His three seasons with the Bears seem to have scarred him the most. The friction between him and quarterback Jay Cutler became public fodder and his trade from Chicago to the Jets in March — for a fifth-round pick, no less — soured his positive experiences in the city.
“I was kind of shell-shocked a little bit how things happened last year in Chicago, mainly because of the things that I was trying to build in the community, and also breaking that perception and that stigma,” he said. “That was the first place that I felt like was home.”
And that experience also made his transition to the Jets, his fourth team in 10 seasons, even more difficult at first.

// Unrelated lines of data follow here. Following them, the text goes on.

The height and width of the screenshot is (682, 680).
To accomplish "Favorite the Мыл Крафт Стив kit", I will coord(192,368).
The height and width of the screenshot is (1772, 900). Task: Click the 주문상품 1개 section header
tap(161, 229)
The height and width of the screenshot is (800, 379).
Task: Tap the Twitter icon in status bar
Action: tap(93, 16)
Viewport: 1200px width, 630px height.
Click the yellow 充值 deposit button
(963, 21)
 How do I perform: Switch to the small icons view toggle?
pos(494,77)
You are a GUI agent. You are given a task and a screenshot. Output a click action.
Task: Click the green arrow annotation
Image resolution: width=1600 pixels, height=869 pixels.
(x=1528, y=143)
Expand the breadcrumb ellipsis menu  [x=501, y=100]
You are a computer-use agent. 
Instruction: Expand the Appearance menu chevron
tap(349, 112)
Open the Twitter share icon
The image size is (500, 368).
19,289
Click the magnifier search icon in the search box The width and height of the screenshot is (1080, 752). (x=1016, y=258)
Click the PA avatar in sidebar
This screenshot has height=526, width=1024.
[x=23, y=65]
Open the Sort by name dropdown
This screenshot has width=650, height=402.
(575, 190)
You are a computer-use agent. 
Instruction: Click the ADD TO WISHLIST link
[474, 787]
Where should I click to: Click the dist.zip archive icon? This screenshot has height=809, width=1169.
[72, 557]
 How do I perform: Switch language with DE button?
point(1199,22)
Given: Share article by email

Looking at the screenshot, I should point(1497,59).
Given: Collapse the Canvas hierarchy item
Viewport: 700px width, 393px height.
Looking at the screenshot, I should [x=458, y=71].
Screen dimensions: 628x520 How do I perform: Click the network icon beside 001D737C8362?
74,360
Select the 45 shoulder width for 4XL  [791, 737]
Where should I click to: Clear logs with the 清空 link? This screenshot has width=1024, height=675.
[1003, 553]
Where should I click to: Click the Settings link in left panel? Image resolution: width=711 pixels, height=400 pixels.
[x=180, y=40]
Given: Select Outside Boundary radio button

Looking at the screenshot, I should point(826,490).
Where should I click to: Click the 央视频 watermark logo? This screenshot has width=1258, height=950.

“I came into this situation not wanting to build relationships, not wanting to get attached to anything because I had a bitter taste in my mouth, as far as how things happened in Chicago,” said Marshall, 31. “When I got in here, immediately that changed.
“ . . . This is the best locker room, the best team I’ve ever been on, as far as from a management standpoint.”
The bond between him and Jets quarterback Ryan Fitzpatrick was evident from the start, following Fitzpatrick’s unexpected promotion to starter. The pair had never reached the playoffs before joining forces, and their dream of a postseason run was extinguished in Buffalo after a 22-17 loss on Sunday. Nevertheless, Marshall shined during a record-setting first year with the Jets.
He was selected to the Pro Bowl for the sixth time, caught a career-high 14 touchdowns and had 1,502 receiving yards (just six yards shy of his career high). Though he admittedly was “a problem” and a headache elsewhere, the Jets’ coaching staff had no reservations about trading for him, and he proved them right.
“The second year in Miami is when I really got it,” said the receiver, who played for the Dolphins in 2010 and 2011. “That’s when the transformation started in my life. Now, I’m not perfect. I think that sometimes we confuse personality and character. That’s disappointing, because you don’t have to like me or the way I live my life or how I may talk or where I come from. But character is a big thing. And that’s all you have at the end of the day.
“I feel that the first couple years of my career, I did a great job of ruining that. I feel like when I got to Miami, I built on that a little more. And then the second year, I totally changed my life, changed my approach.